### [Work instructions]
Nothing below is to be printed except the lines between the line holding "Click the magnifier" and the line holding "Click the Tempo", inclusive, each exactly as it appears.

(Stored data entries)
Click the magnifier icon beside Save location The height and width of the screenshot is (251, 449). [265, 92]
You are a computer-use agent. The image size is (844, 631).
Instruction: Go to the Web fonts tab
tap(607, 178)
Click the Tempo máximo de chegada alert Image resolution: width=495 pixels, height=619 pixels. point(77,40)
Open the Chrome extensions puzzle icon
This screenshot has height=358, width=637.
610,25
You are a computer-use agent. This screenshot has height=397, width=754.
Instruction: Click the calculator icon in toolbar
--
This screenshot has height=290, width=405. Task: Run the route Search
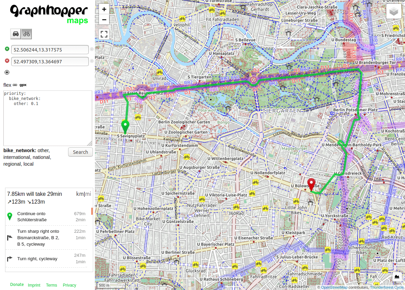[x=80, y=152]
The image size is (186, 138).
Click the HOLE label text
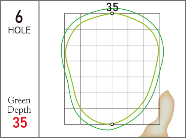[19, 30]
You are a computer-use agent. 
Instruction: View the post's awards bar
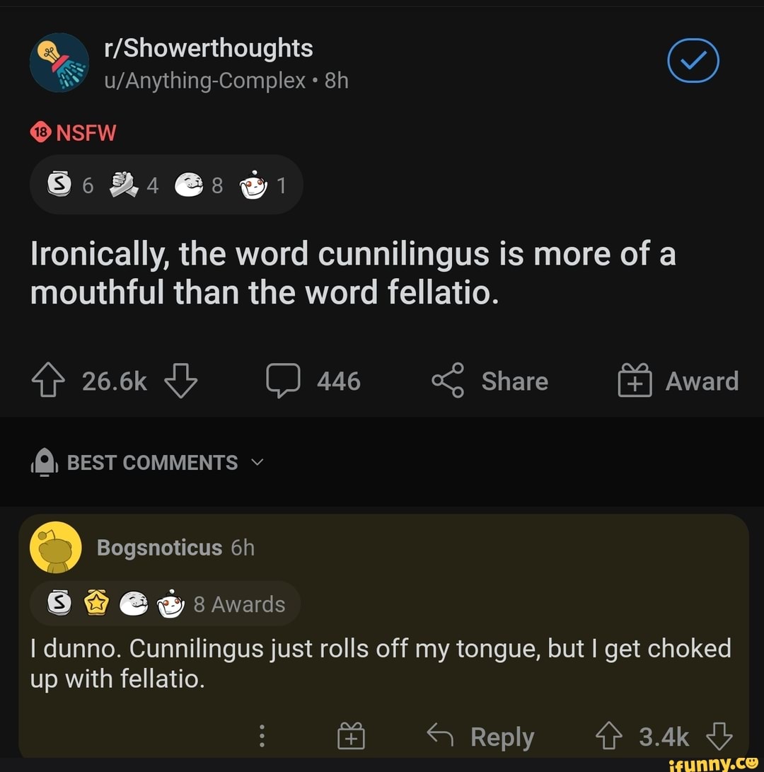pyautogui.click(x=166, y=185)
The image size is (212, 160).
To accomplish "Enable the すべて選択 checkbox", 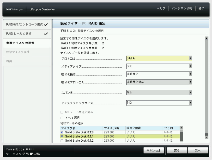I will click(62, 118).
---
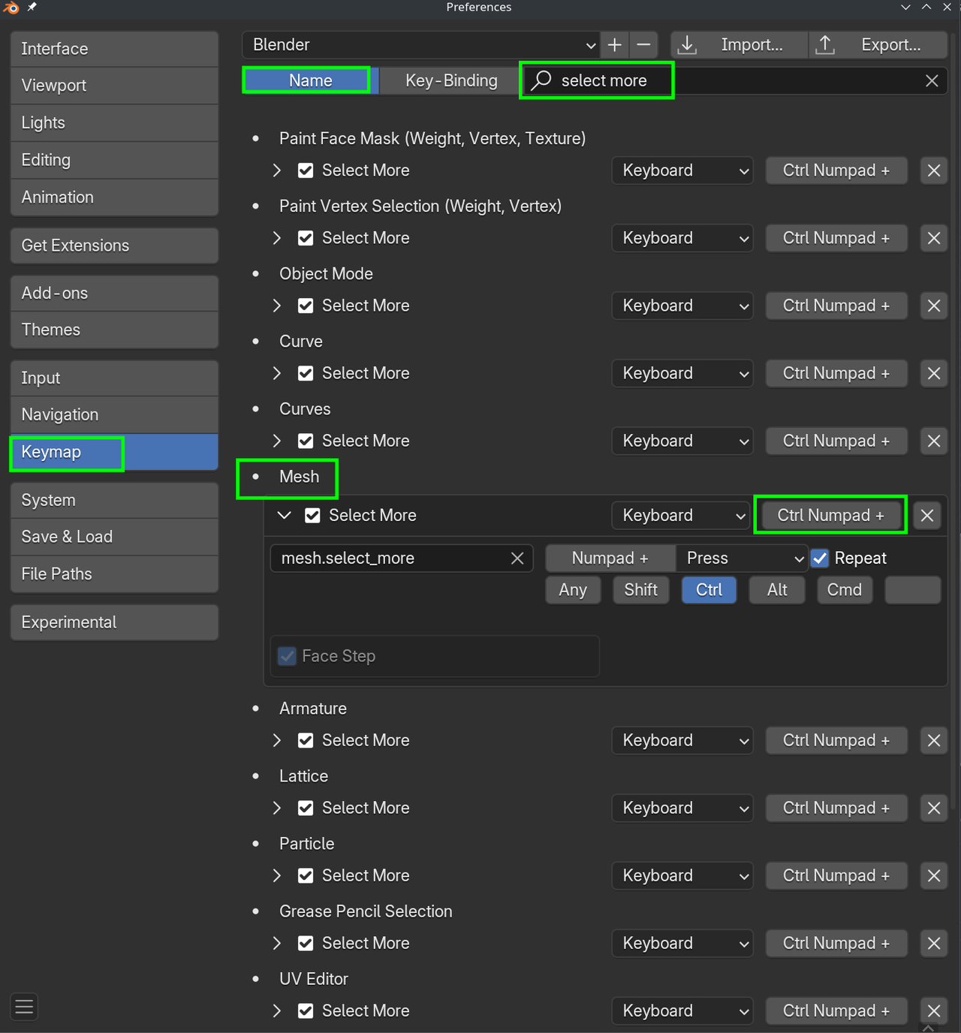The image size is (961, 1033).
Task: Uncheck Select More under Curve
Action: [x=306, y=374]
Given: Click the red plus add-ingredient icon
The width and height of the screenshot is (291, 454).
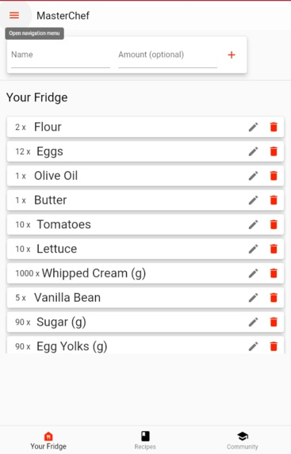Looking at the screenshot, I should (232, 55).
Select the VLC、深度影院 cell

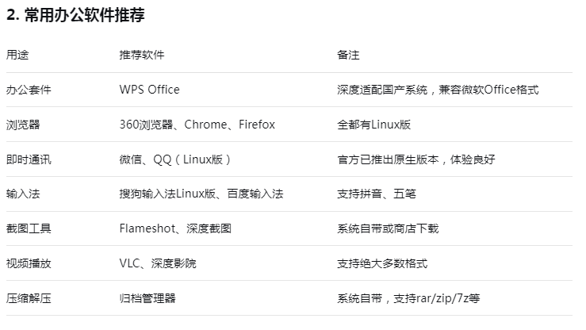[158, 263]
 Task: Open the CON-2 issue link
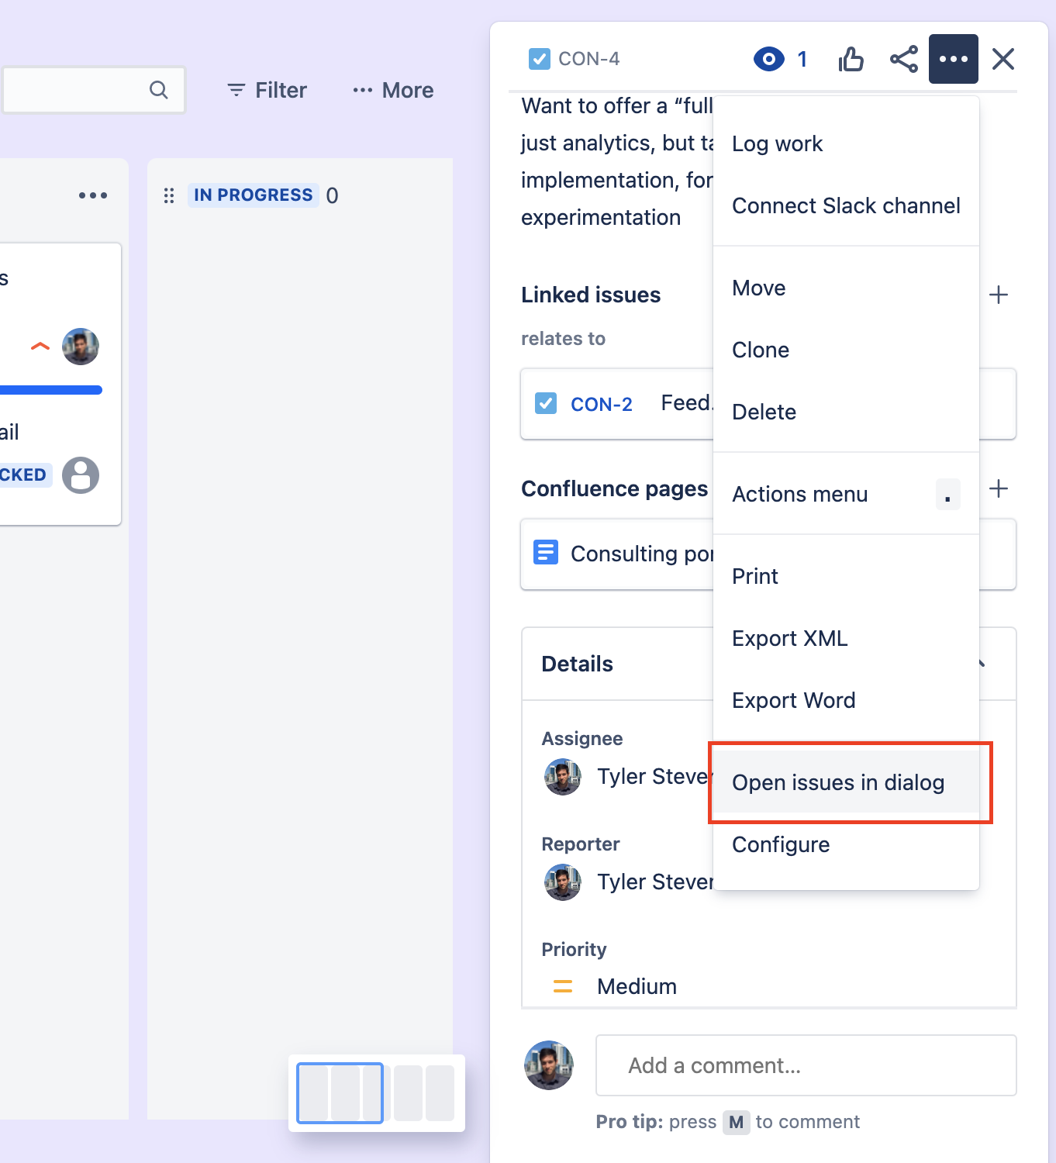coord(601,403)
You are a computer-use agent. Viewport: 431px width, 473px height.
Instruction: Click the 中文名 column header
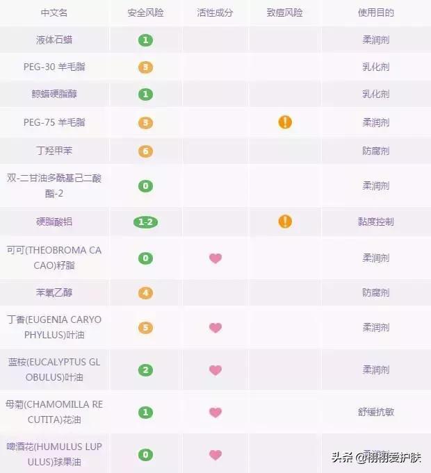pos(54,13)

### [Answer section]
Click the magnifier icon beside Save location The height and width of the screenshot is (251, 449). [265, 92]
You are a computer-use agent. The image size is (844, 631).
Instruction: Go to the Web fonts tab
tap(607, 178)
Click the Tempo máximo de chegada alert Image resolution: width=495 pixels, height=619 pixels. point(77,40)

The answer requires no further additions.